The tensions surrounding the Grand Ethiopian
Renaissance Dam are symptomatic of a wider pattern of contestation throughout
the rest of the basin. A singular precious resource with a mass divergence of
vested interests that all believe that their way is the best way. As many of
these differing interests lie within many different jurisdictions, it is
unsurprising that a transnational authority has arisen. Enter the Nile Basin
Initiative (NBI). Like many intergovernmental platforms, critics have often
pointed at its inability to find a sufficient balance between effective
localised knowledge and effective transboundary litigation (Teshome, 2009).
Nevertheless, the NBI has received considerable international backing and with
the increasing drive for economic and infrastructural development that an
increasing number of the riparian countries are looking to engage with, some
form of transboundary negation platform has become inescapably necessary.

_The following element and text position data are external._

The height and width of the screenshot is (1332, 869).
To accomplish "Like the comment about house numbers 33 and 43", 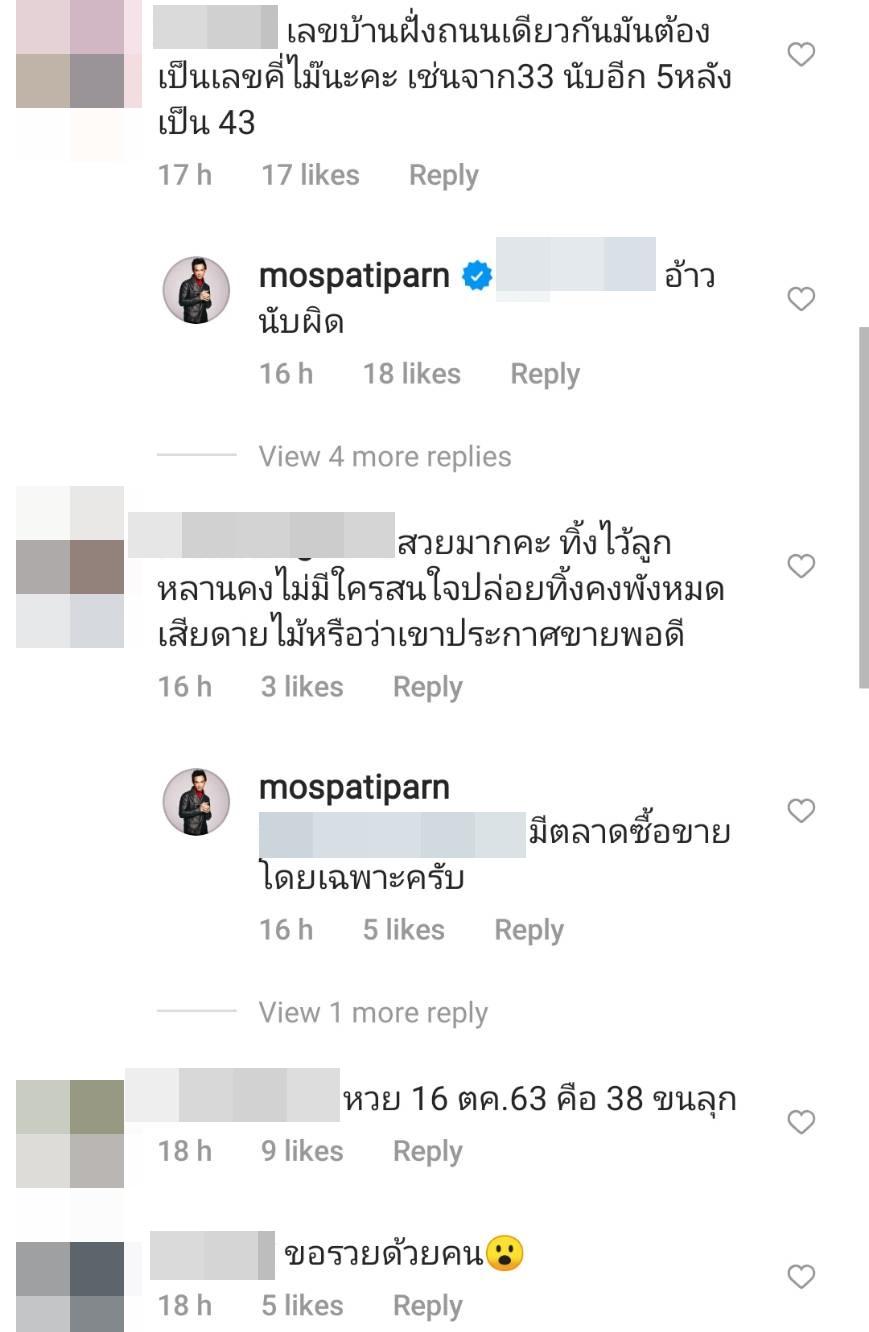I will coord(801,55).
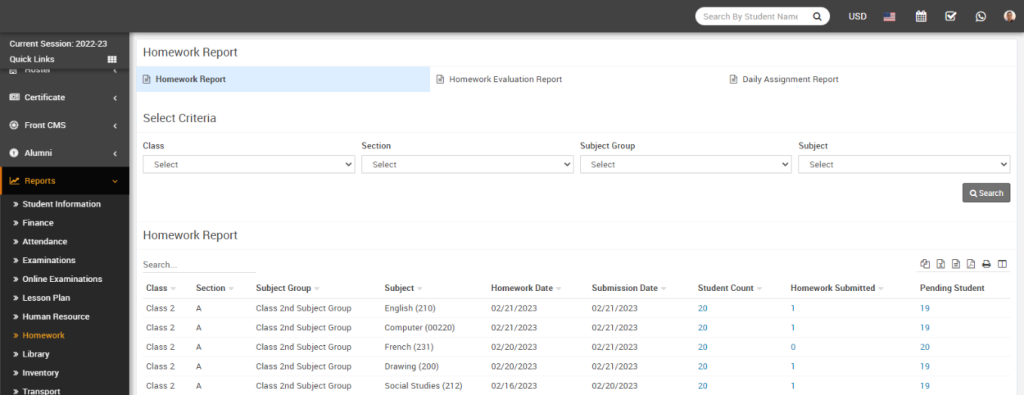Toggle column visibility icon above table
1024x395 pixels.
(x=1002, y=264)
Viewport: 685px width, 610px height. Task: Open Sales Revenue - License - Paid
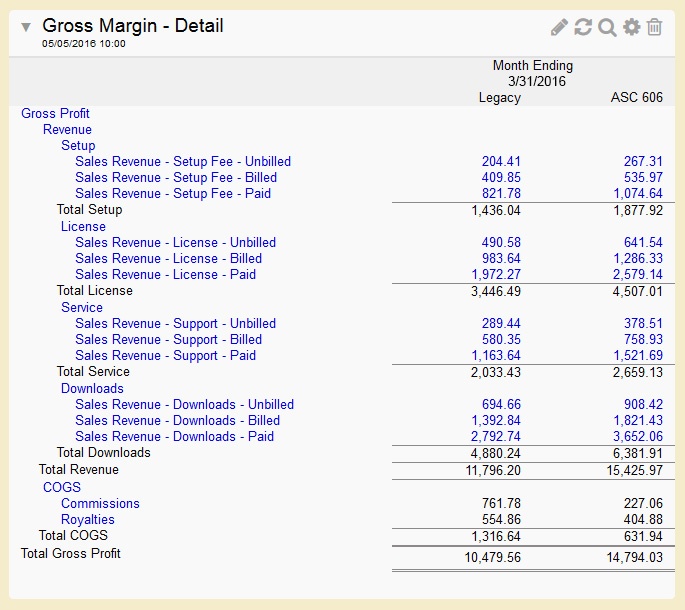(x=165, y=274)
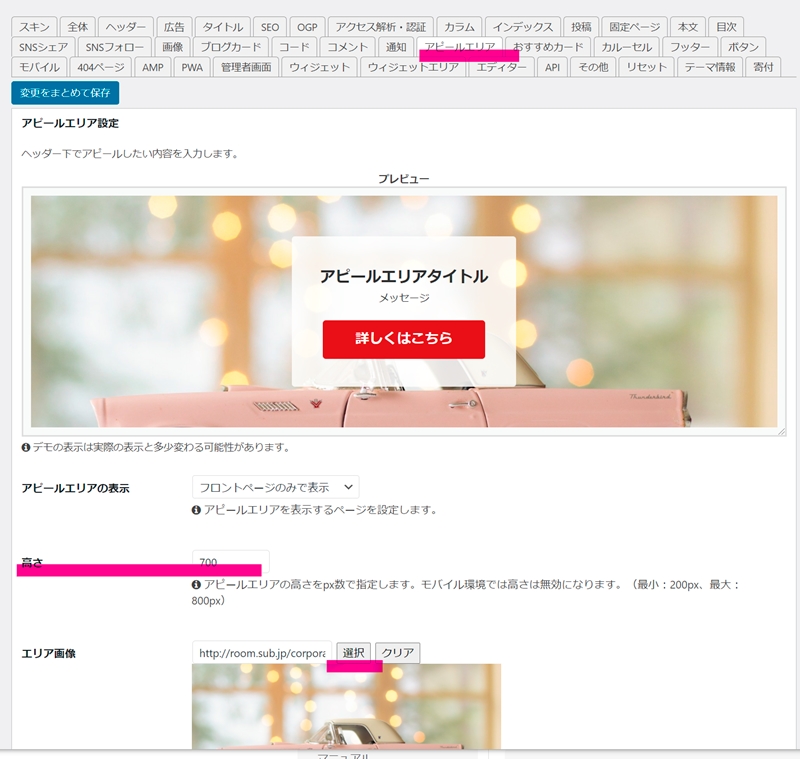The image size is (800, 759).
Task: Click the 高さ value input field
Action: (232, 563)
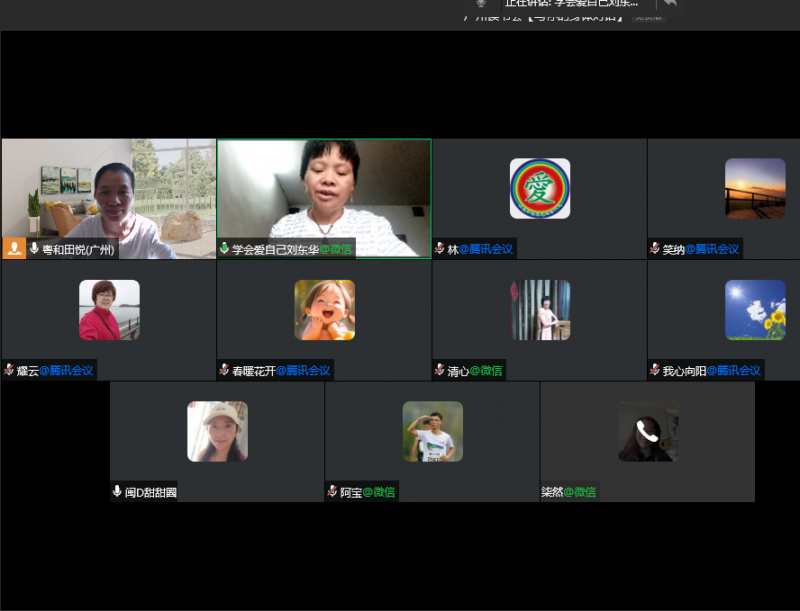Viewport: 800px width, 611px height.
Task: Click the muted mic icon beside 笑纳
Action: pos(655,249)
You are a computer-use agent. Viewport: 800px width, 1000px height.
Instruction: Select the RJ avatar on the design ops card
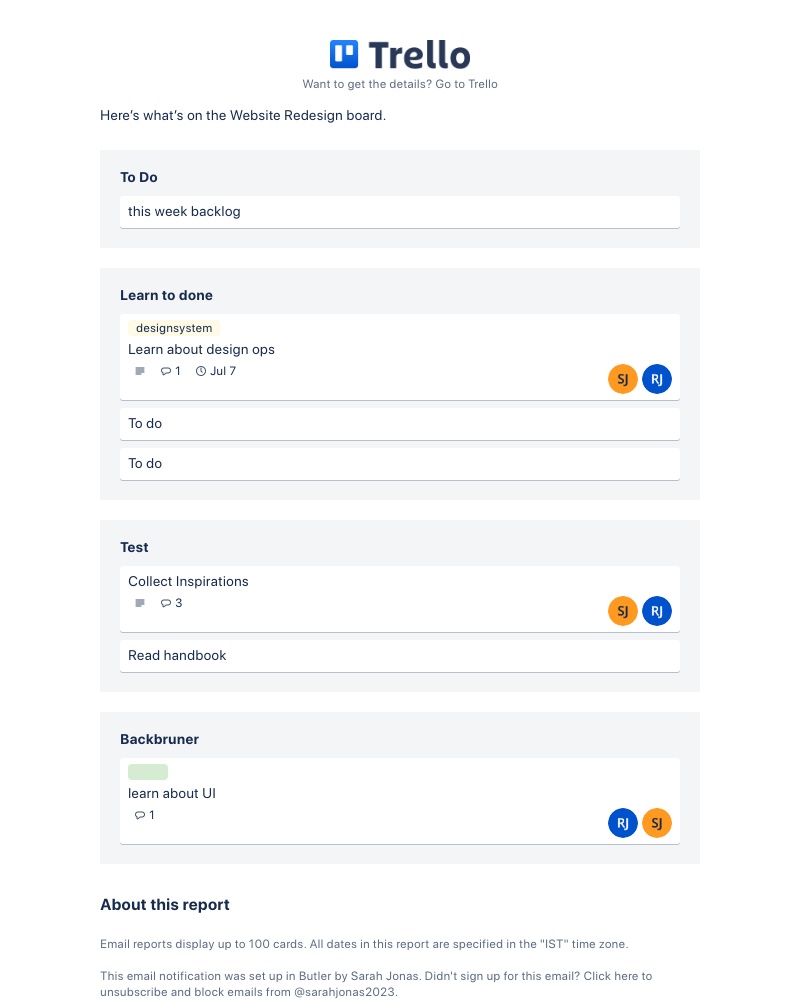tap(657, 379)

Before the establishment of the NBI in 1999,
there were earlier efforts towards cooperation in the Nile River Basin. In 1995
the Nile River Basin Action plan was designed and in 1997, the World Bank, in
conjunction with the Canadian International Development Agency (CIDA) and the
UNDP encouraged an opening of dialogues between the riparian countries in light
of the increasing stresses of development on the Nile. In 1998, except for Eritrea,
the other 9 riparian countries engaged in dialogue and for the first time,
multilateral communications were formally recognized. In 1999, what would come
to be known as Nile- COM was established as the first formal council for Nile
Basin disputes, and later on in the same year was renamed the Nile Basin
Initiative.
In
June 2001, the NBI had its first reveal to an international audience in Geneva
where the conference mustered 85 million USD of the aspired 180 million USD to kick-start
the campaign. Much of the funding came from Scandinavian countries and the
Netherlands. Although the desired allocation of funds wasn't acquired, the
conference in Geneva signaled a promising future for the validity of the
project with the approval from many developed nations. In November 2002, albeit
with financial assistance from the World Bank, a legally recognized Secretariat
was established in Entebbe, Uganda (Kags, Al., 2005). This now reaffirmed, in
writing at least, that any agreements made between the riparian countries would
be recognized by international law.
The
NBI is comprised of a few components. Most notably, the highest decision making
body being the Nile-COM (council of ministers), and the Technical Advisory
Commitee (Nile-TAC) which closely supports this. In the Nile-TAC each member
state is represented by two senior professionals who are key in drafting the
ever changing ‘Strategic Action Plan’. As riveting as it sounds, it is actually
very interesting because the plan represents a fairly recent example of how such
organisations do need to put in place some sort of mutual ideology to fall back
on. Ironically, what appears to be some vague mumbling of fanciful collective
ideology has a very practical purpose when it is used to ‘measure’ the validity
of member states’ actions (Sileet, T. et al, 2007).
The Strategic Action Plan is effectively the
operating directive of the Initiative. It is comprised of two sub programmes
that illustrate what the Initiative hopes to achieve;
The First is the Shared Vision Programme (SVP)
that is a basin wide mandate consisting of seven projects, these being
1) Applied Training
2) Confidence Building
& Stakeholder Involvement
3) Efficient Water use for
Agricultural Production
4) Transboundary
Environmental Action
5) Socio-Economic
Development & Benefit Sharing
6) Regional Power Trade
7) Water Resources Planning
& Management
As we can see, such a programme promises a lot but
as with all such things, the proof is in the pudding, i.e. how effective are
these measures?
The Second is the Subsidary Actions programme
(SAP) that has the primary goal of encouraging joint investments at the sub
basin levels: The Eastern Nile Subsidary Action Program (ENSAP) and the Nile
Equatorial Lake Subsidary Action Program (NELSAP). Apart from Kenya and Egypt,
the remaining eight countries are among some of the least development countries
in the world, which can cause difficulties when some parties have more financial
capacity than others. This is a juncture that we will investigate in subsequent
blogs.
All in all, it appears difficult to contest the
endeavors of the initiative. However, actions do normally speak louder than
words and the relative success or failure of the NBI ultimately lies in its
ability to be an effective political mediator.